If you have raised or donated as much as a penny to support our Air Ambulance bases, you have every right to feel disgusted.
The people of west Wales have been left high and dry by a High Court decision last week that allows the charity to close its bases in Caernarfon and Welshpool - bases that serve the entire region with critical emergency support.
The charity wants to move its helicopters to more populated areas. Quite frankly, it's hard to fathom the perverse logic in its thinking. Here, in rural west Wales, where hospitals are few and far between, is exactly where the critical and immediate response of the service is needed most.
The Honourable Mr Justice Turner, who made the judgement, said: "I understand and readily appreciate the depth of feeling involved and the disappointment that this decision will bring to many people in mid and north Wales.

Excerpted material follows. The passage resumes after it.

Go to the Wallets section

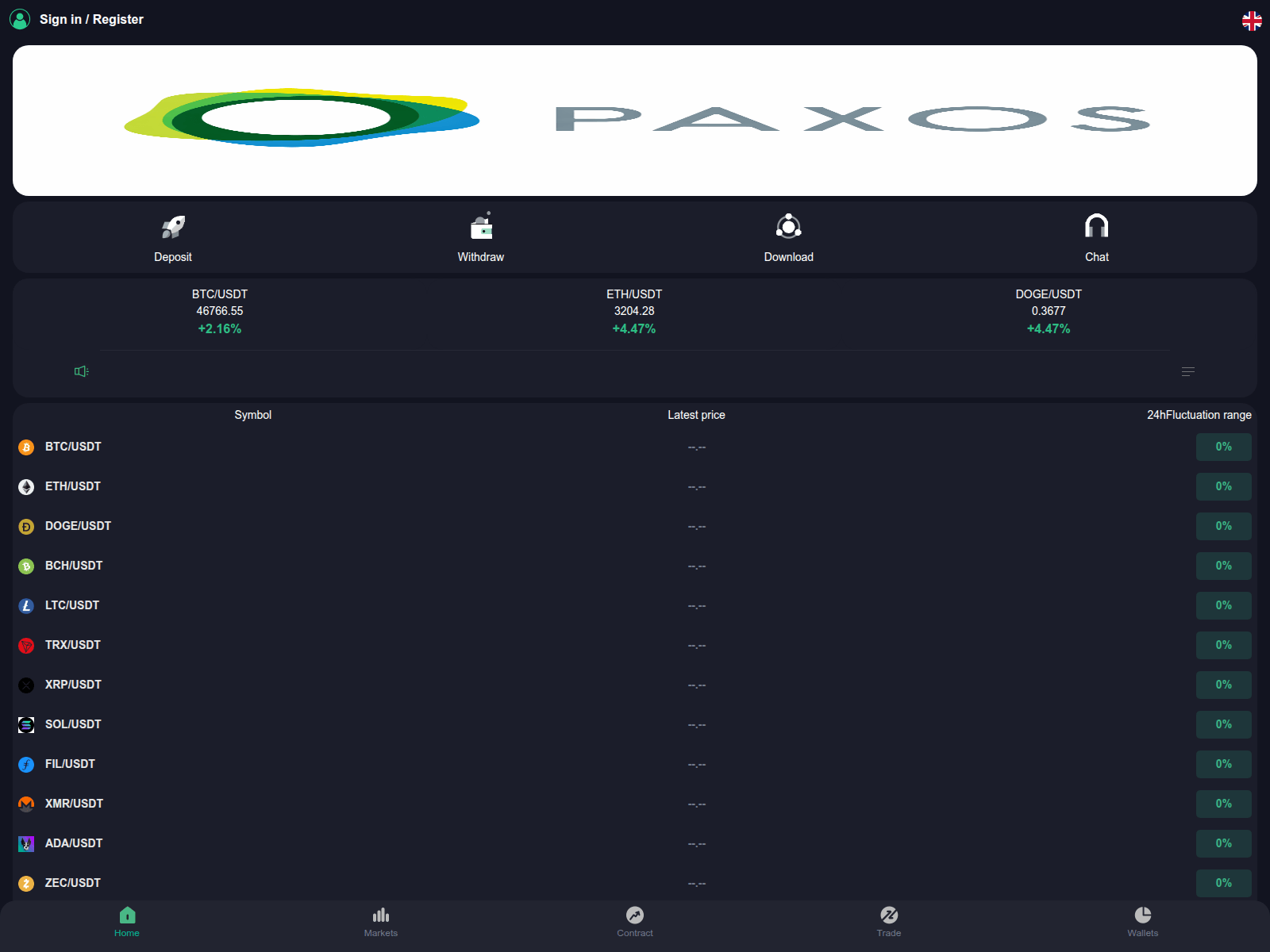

"However, it is not the function of this court to usurp the decision making function of those to whom parliament has delegated the responsibility.
"In the absence of valid public law grounds of challenge, the decision of the JCC must stand."
That may be the law. But sometimes bad law is simply bad law and lacks common sense.
This ruling brings no comfort to our rural communities, and all of west Wales is now downgraded.
With a Senedd election due next May, now is the time to step up the fight to save our bases.
The Welsh government and health authorities need to hear the unified opposition to this nonsensical review. It is a review based on flawed information and a process riddled with bias, misinformation, and a lack of transparency.
How can Eluned Morgan, a former Health Minister and now First Minister, contemplate standing in the west Wales constituency when her government and its agents will have stripped this region of vital air cover? Any door that she goes knocking on in search of a vote should remind her that this is a decision that cannot stand.
It’s one thing to be able to rely on an ambulance in Cardiff or Swansea, another to watch lifeblood drip away waiting on helicopter in Gwynedd, Ceredigion, Carmarthenshire or Pembrokeshire.